Tobermory is the only village in Mull, or the western islands, of any consequence; its trade is chiefly domestic, with a tolerably good herring fishery. By ascending a hill in the neighbourhood, there may be seen the islands of Tyree, Coll, Eigg, Muck, Sky, and various others of smaller importance. Mull, which is about 24 miles long, and in some places nearly as broad, has been much improved of late, which is principally attributable to the minute division of property. Beinmore, the highest mountain in the island, is said to be near 3000 feet above the level of the sea. The celebrated island of Staffa is about fifteen miles distant. To give a description of this most magnificent production of nature, is, it must be confessed, most difficult. All who have seen Fingal's cave, concur in saying,that, when it first bursts upon the sight, the effect is indescribable. Awe and astonishment so completely fill the mind, that there is no room for minor emotions.

The far famed island if Icolmkill, the earth of which may be called royal, "was once the luminary of the Caledonian regions, whence savage clans and roving barbarians derived the benefits of knowledge, and the blessings of religion". It is separated from Mull by a narrow channel of about a mile broad. The inhabitants have lately made a profitable traffic by disposing of the channel pebbles to the numerous visitors, who now frequent the island. They assert, that pebbles of a certain appearance are endowed with many secret virtues, given to them by their tutelar saint, Columba. The island of Ulva, separated from Mull by a channel of about one hundred yards broad, is said to produce the finest kelp in the western highlands. There is a great number of basaltic columns on the shore. Tyree, westward of Mull, is a very fertile island, abounding in marble, of which, it is said, the rocks on the sea shore are entirely composed. Coll, to the north of the latter, is rather a sterile and mountainous island. Here stand the ruins of a castle, of which there is a fine view from the sea.
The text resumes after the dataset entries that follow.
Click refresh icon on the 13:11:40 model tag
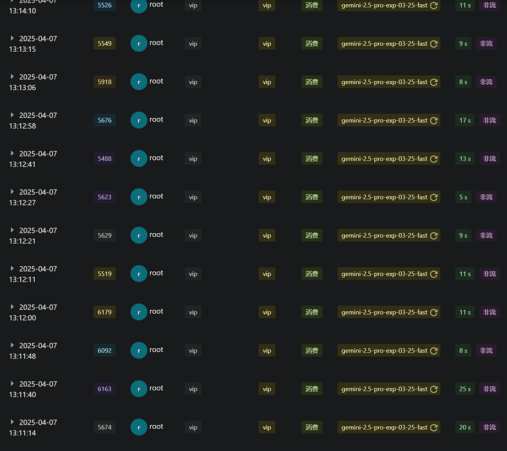The width and height of the screenshot is (507, 451). [434, 389]
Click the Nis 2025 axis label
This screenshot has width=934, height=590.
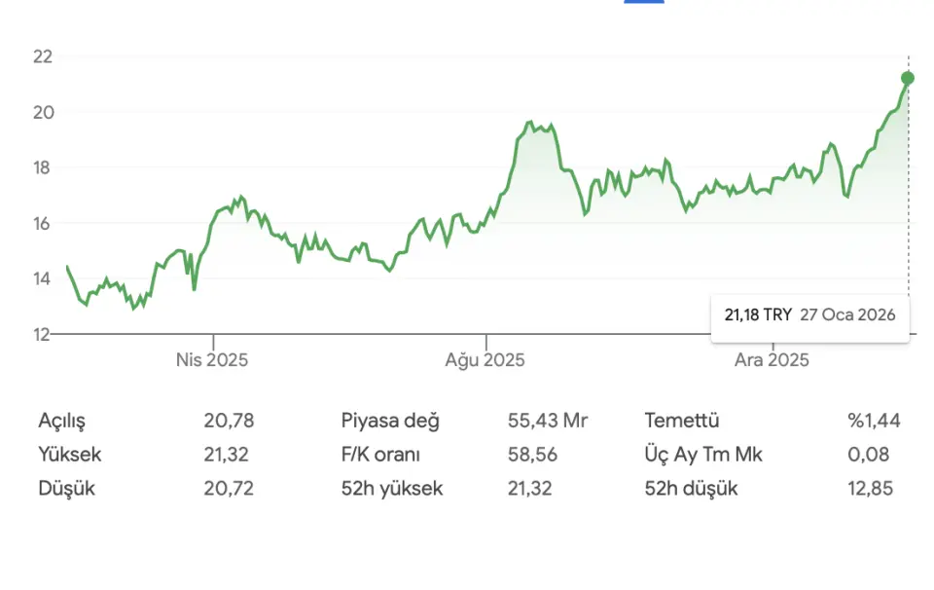tap(212, 360)
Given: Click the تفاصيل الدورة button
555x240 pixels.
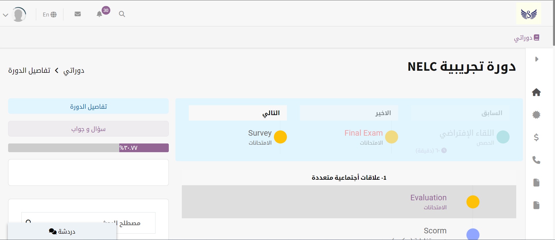Looking at the screenshot, I should pos(88,106).
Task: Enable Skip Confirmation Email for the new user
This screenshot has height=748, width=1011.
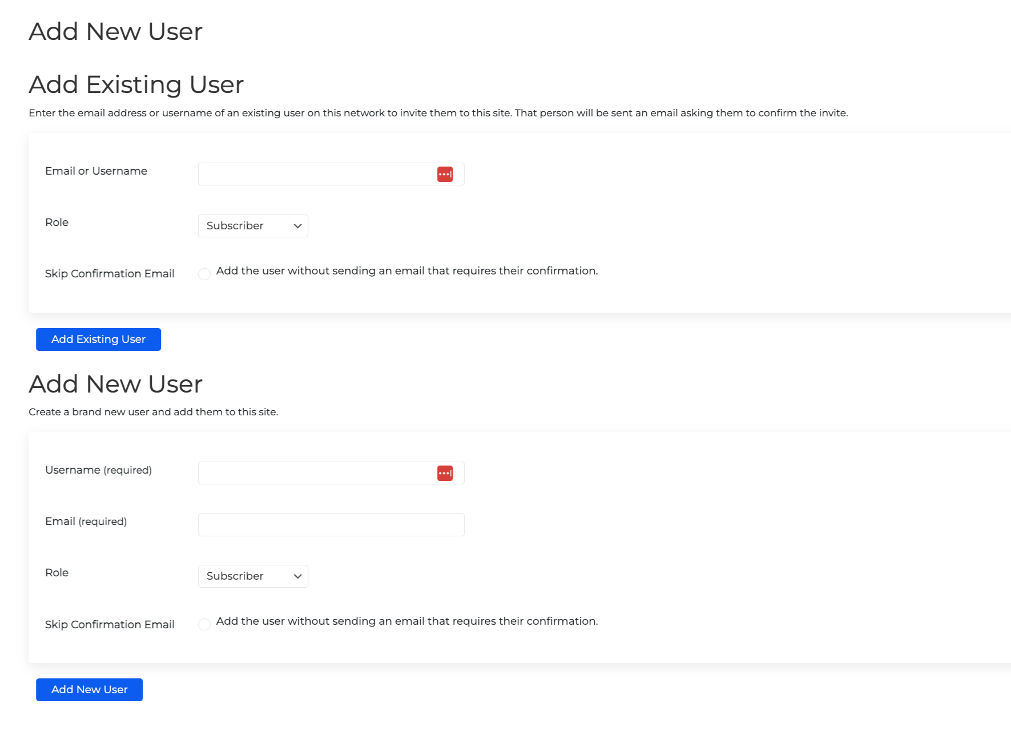Action: coord(204,624)
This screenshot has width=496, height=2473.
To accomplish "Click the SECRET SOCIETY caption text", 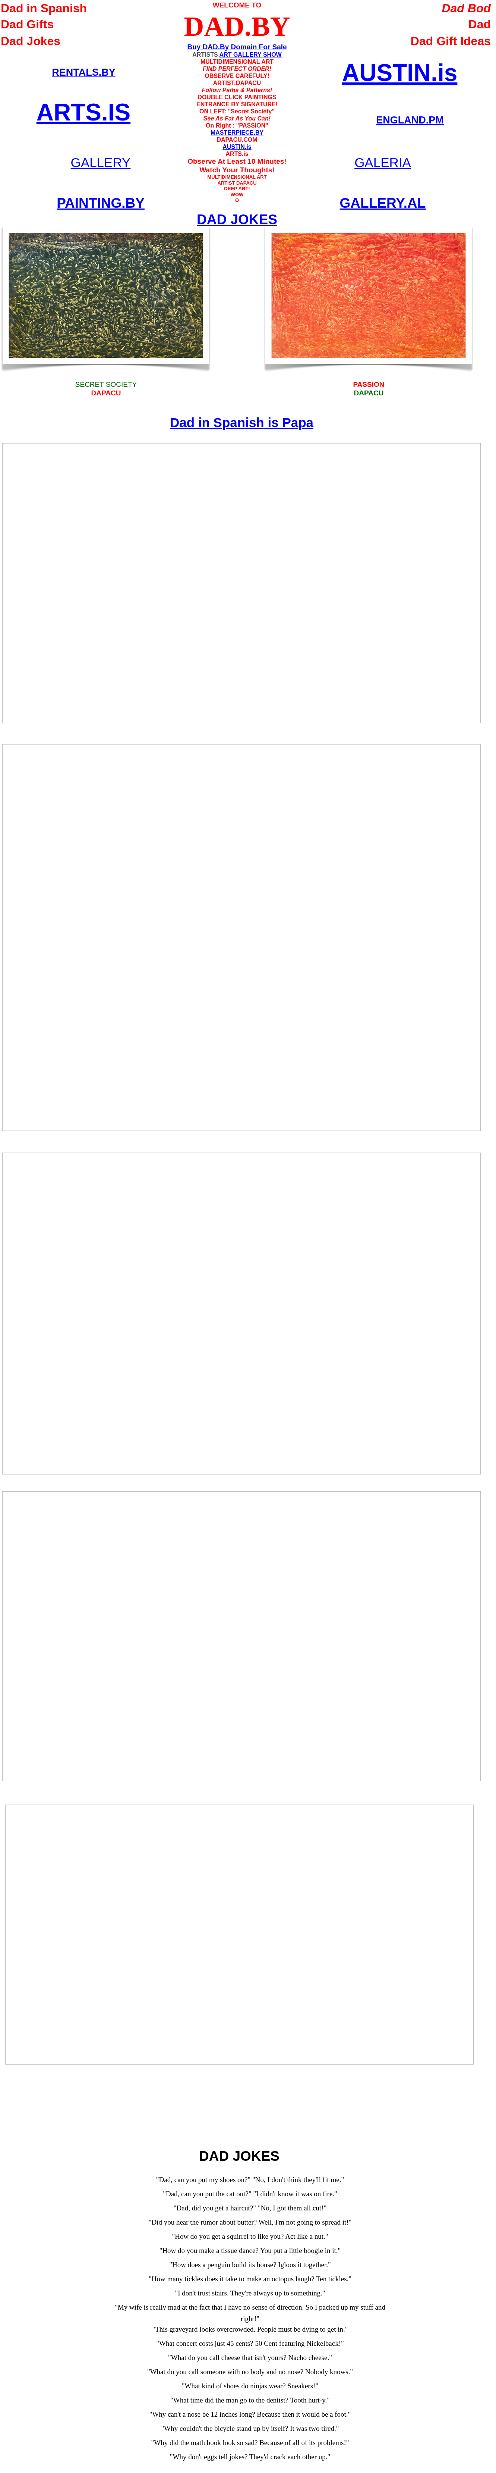I will (106, 384).
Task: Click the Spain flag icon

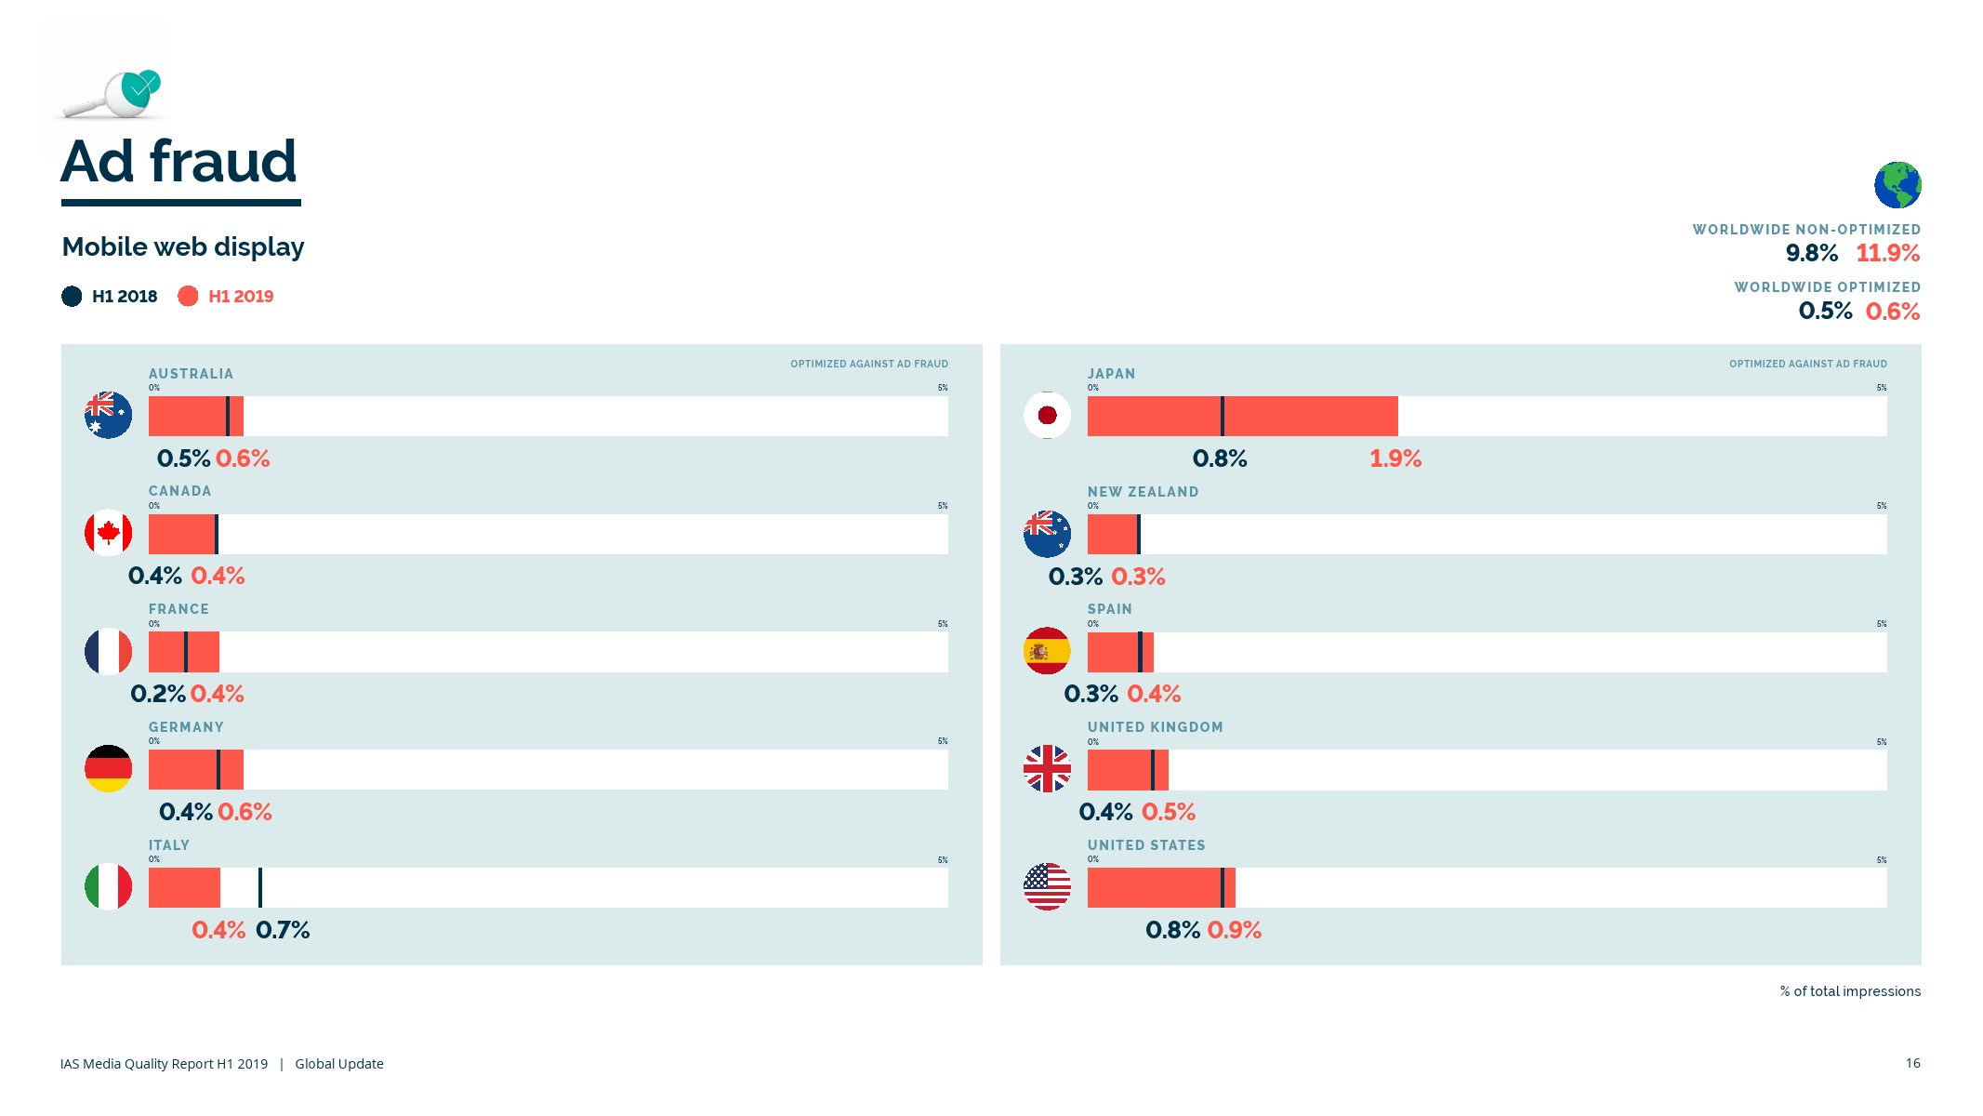Action: 1047,651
In concluding the sketch of these interesting islands we may observe, that the scenery, connected with them, is of a description not easily to be forgotten by those who have once seen them, and is justly celebrated by the immortal Scott in his "Lord of the Isles". Ardtornish castle in Morven, so much spoken of by the Bard, is well worthy the stranger's notice, as are the interesting ruins of Aros castle, the ancient residence of the kings, or lords of the isles, and castle Duart, formerly the residence of the McLeans in Mull, with castle Doonan in Lismore. The population of Tobermory is near 1400.